━━━ Task material ━━━
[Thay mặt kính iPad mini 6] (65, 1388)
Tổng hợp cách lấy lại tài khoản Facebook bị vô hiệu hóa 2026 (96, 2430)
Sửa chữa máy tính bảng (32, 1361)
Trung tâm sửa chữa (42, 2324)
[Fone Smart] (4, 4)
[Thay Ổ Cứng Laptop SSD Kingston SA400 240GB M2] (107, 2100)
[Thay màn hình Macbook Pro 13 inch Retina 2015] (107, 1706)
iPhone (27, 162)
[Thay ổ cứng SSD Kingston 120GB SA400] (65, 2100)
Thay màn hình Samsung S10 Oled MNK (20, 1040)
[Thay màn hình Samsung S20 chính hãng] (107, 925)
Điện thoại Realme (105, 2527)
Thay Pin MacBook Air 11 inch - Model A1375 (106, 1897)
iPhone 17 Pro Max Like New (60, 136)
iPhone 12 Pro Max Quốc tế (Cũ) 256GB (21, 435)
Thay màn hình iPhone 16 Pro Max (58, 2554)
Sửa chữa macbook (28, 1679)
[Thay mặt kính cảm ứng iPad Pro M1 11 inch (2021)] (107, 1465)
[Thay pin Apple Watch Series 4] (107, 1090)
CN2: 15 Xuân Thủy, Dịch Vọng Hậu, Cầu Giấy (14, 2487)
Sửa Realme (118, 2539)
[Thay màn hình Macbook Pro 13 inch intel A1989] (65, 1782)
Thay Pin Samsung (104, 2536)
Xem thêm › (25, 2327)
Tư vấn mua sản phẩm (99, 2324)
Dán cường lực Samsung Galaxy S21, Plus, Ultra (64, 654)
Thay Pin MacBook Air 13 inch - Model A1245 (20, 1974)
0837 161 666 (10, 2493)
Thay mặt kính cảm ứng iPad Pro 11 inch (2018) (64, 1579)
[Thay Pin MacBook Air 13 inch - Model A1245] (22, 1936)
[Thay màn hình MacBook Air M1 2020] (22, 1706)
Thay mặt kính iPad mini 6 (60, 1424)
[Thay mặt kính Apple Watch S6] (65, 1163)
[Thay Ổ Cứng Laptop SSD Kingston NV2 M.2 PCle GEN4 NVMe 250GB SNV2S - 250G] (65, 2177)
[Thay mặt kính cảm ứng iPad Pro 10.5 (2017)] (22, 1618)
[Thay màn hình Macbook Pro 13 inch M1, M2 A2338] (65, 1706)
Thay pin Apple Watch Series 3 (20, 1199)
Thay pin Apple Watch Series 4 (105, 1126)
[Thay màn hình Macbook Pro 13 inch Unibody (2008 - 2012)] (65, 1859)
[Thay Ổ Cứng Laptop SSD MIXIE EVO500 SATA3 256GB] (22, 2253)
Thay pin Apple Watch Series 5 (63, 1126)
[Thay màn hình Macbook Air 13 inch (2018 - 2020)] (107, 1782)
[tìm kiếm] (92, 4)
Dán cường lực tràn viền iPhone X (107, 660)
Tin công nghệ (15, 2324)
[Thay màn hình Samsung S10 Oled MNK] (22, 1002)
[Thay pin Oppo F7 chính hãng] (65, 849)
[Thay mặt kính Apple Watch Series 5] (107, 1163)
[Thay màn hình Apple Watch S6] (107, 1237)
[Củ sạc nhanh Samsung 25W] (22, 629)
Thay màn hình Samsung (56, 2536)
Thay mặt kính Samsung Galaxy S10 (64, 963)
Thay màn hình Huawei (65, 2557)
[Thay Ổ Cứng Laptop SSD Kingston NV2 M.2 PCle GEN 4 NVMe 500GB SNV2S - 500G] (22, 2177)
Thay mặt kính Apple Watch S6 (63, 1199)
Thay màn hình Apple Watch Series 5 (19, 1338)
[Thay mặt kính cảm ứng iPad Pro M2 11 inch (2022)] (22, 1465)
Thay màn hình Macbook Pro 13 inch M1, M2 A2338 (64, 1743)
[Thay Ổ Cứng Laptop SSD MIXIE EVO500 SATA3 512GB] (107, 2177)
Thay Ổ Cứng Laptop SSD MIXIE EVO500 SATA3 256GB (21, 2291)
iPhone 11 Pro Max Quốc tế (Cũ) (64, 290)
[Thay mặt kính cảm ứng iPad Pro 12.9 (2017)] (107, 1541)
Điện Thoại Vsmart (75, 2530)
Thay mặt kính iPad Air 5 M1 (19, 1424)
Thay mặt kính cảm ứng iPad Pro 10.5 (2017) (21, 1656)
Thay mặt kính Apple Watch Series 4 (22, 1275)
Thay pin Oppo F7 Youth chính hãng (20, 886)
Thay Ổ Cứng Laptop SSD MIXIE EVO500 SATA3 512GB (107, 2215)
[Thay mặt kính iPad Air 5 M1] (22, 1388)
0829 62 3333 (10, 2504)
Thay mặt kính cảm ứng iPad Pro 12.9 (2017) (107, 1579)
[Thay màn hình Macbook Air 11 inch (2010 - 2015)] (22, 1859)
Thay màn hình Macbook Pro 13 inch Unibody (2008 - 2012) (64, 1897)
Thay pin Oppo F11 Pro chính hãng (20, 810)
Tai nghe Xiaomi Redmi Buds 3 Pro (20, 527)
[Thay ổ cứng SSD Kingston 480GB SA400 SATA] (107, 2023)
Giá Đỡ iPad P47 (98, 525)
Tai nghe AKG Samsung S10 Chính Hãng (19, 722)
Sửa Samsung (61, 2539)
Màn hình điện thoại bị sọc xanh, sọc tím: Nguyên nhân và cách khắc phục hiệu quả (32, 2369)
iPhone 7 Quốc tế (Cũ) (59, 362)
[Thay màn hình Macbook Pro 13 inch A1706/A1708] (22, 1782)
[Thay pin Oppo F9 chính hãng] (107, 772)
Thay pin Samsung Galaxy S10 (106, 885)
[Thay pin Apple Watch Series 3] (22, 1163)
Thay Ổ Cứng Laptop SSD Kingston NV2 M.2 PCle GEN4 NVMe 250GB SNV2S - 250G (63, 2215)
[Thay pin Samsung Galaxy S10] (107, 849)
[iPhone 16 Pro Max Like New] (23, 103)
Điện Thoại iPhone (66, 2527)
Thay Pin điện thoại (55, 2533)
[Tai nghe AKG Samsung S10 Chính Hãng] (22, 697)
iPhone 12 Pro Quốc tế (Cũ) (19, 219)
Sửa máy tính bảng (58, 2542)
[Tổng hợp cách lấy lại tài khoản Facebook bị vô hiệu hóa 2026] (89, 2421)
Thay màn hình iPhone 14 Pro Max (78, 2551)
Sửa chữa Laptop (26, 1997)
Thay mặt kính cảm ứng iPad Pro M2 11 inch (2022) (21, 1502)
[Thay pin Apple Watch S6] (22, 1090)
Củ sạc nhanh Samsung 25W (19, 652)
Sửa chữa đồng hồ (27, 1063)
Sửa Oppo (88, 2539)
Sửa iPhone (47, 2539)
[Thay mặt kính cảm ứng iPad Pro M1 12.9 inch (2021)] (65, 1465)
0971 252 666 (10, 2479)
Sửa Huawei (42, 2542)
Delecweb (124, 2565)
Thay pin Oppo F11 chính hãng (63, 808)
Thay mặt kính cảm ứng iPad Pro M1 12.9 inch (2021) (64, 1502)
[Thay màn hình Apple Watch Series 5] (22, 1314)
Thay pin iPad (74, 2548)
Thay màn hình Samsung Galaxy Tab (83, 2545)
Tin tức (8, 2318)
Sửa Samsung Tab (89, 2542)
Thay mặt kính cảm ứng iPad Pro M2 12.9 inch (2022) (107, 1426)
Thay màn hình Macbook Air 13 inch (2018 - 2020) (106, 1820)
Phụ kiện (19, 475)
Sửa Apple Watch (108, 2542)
━━━
Every line in the data above that contains the word "Unibody" should be copied.

[Thay màn hình Macbook Pro 13 inch Unibody (2008 - 2012)] (65, 1859)
Thay màn hình Macbook Pro 13 inch Unibody (2008 - 2012) (64, 1897)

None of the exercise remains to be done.